1:「北海道の職員」と「道内自治体の職員」では魅力が異なる

 「北海道の道職員」は「道内自治体の職員」より給与面で魅力がないと採用辞退が起きることは想定しておかなければなりません。なぜなら、転勤がシャレにならない距離だからです。

画像:北海道の総合振興局・振興局

 人口の割合で考えると、北海道の道職員は札幌市のある石狩振興局の管内出身者が多いはずです。

 当然、自分の出身地以外の総合振興局・振興局への赴任が可能性はネガティブな要素となるでしょう。札幌市出身の道職員が十勝総合振興局に赴任し、その後は留萌総合振興局に異動という人事が起きることも想定できるからです。

 これでは、縁もゆかりもない土地への転勤を敬遠し、道内自治体の職員を希望する志望者が増えて当然です。

 転勤のある総合職には手当などで報いるか、地区別に募集人数を事前にオープンにするなど採用方法や報酬体系そのものを見直す必要があるはずです。

 

2:民間企業に人気が集まっていることは経済情勢が好調である証拠

 待遇が改善した民間企業に人気が集まっていることは経済が良好になっている証拠です。なぜなら、働く人のほとんどが民間企業に勤務しているからです。

 国の財政が悲惨なことになって注目されたギリシャは「国民の3人に1人が公務員」ということで多すぎるとの批判を受けました。つまり、公務員が労働者全体に占める割合は 30% にも届かない数値であることが適切なのです。

 要するに、労働者数の 80% を超える民間企業に人気が集まっている状況が本来の姿であり、ごく一部の公務員が人気の職種となっている方が問題として捉えなければならないことなのです。

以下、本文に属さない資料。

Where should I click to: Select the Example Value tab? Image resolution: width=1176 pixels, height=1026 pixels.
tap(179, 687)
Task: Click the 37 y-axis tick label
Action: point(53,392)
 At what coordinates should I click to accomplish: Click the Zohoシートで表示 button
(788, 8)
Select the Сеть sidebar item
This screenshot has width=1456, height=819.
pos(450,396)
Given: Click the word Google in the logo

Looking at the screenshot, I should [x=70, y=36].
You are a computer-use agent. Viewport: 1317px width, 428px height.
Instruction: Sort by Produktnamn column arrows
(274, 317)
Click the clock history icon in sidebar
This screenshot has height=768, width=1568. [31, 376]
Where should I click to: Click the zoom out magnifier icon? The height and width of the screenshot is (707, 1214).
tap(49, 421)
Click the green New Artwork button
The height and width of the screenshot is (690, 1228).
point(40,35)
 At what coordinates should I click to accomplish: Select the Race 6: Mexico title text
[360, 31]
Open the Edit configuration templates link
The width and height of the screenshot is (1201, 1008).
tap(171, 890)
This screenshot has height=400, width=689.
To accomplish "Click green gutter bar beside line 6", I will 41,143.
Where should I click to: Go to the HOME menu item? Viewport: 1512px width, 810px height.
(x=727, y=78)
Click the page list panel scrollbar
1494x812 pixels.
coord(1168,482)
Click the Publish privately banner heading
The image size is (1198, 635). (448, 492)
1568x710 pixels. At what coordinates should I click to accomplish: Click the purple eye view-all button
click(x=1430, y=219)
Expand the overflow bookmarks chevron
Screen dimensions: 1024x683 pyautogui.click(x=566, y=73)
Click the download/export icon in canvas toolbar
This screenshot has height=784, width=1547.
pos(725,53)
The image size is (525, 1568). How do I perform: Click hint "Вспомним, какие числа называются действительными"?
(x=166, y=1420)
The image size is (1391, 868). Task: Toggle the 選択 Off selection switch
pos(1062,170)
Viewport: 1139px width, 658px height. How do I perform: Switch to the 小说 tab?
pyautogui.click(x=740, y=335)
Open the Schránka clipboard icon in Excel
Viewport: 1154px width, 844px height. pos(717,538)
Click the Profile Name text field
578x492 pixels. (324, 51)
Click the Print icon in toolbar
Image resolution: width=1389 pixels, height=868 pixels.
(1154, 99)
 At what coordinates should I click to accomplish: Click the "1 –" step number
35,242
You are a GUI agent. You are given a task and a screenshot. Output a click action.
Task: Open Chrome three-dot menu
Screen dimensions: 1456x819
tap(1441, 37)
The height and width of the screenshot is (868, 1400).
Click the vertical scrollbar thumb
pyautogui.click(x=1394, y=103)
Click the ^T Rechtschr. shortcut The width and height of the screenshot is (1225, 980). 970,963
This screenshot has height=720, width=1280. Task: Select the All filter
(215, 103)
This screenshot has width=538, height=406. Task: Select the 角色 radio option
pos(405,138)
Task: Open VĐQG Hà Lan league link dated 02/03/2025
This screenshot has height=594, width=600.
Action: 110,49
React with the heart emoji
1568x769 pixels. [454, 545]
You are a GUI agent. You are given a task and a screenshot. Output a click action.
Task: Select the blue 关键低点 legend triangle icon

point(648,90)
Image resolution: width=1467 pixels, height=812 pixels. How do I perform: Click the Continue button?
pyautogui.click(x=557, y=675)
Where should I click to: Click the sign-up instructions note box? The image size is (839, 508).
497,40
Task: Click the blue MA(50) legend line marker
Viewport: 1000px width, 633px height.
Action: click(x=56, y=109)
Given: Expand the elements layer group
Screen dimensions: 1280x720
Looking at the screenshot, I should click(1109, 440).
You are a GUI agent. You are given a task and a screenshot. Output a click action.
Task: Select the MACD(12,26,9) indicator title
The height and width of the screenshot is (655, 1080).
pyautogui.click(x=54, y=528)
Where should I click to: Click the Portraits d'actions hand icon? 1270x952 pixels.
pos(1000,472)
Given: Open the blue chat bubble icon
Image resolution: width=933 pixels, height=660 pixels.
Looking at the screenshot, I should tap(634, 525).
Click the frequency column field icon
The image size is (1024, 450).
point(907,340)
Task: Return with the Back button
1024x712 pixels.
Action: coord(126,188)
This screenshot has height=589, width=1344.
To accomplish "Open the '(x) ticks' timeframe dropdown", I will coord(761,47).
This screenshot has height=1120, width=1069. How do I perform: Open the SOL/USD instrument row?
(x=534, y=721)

 日本の法人税は利益をあげた企業にだけ科されるのですから、待遇の良い条件を提示できる優良企業が多くなっている経済情勢は歓迎すべきことだと言えるでしょう。

 

3:地方から人が減って困るのは地方自治体である

 地方の人口減少を悩んでいるのが地元住民であるというのは誤りです。なぜなら、住民には「引っ越し」という選択肢があるため、住みやすい環境に移住することが可能なのです。

 しかし、地方自治体はそうは行きません。

 「愛着がある」という理由で留まる住民はいるでしょう。ですが、仕事を求めて都市部や別の地方自治体に転出した住民が戻ってくることは極めて稀と言えるでしょう。

 住民が減少すれば、住民税の減少し、運営予算が枯渇します。地方自治体の行政サイズをダウンサイジングしたくても、解雇・減給という選択肢は採れないため、行政サービスを削ることになり、それが住民の転出に拍車をかけることになるのです。

 既存の地方自治体を上手く周辺自治体を合併し、効率化することができれば、コンサルタント的な仕事で働き口を得られることでしょう。ただ、成功例となる道筋はまだ誰も発見しておらず、地元の反発から頓挫する可能性の方が高いと思われます。

 

 膨張する一方だった地方行政に歯止めをかけ、効率化を進めることで「21世紀版の地方行政」のロールモデルとなるために人材確保から育成・報酬体系までをどのように見直すのか。地方公務員の確保が逆風にさらされている現実を受け止め、方法そのものを見直す必要があると言えるのではないでしょうか。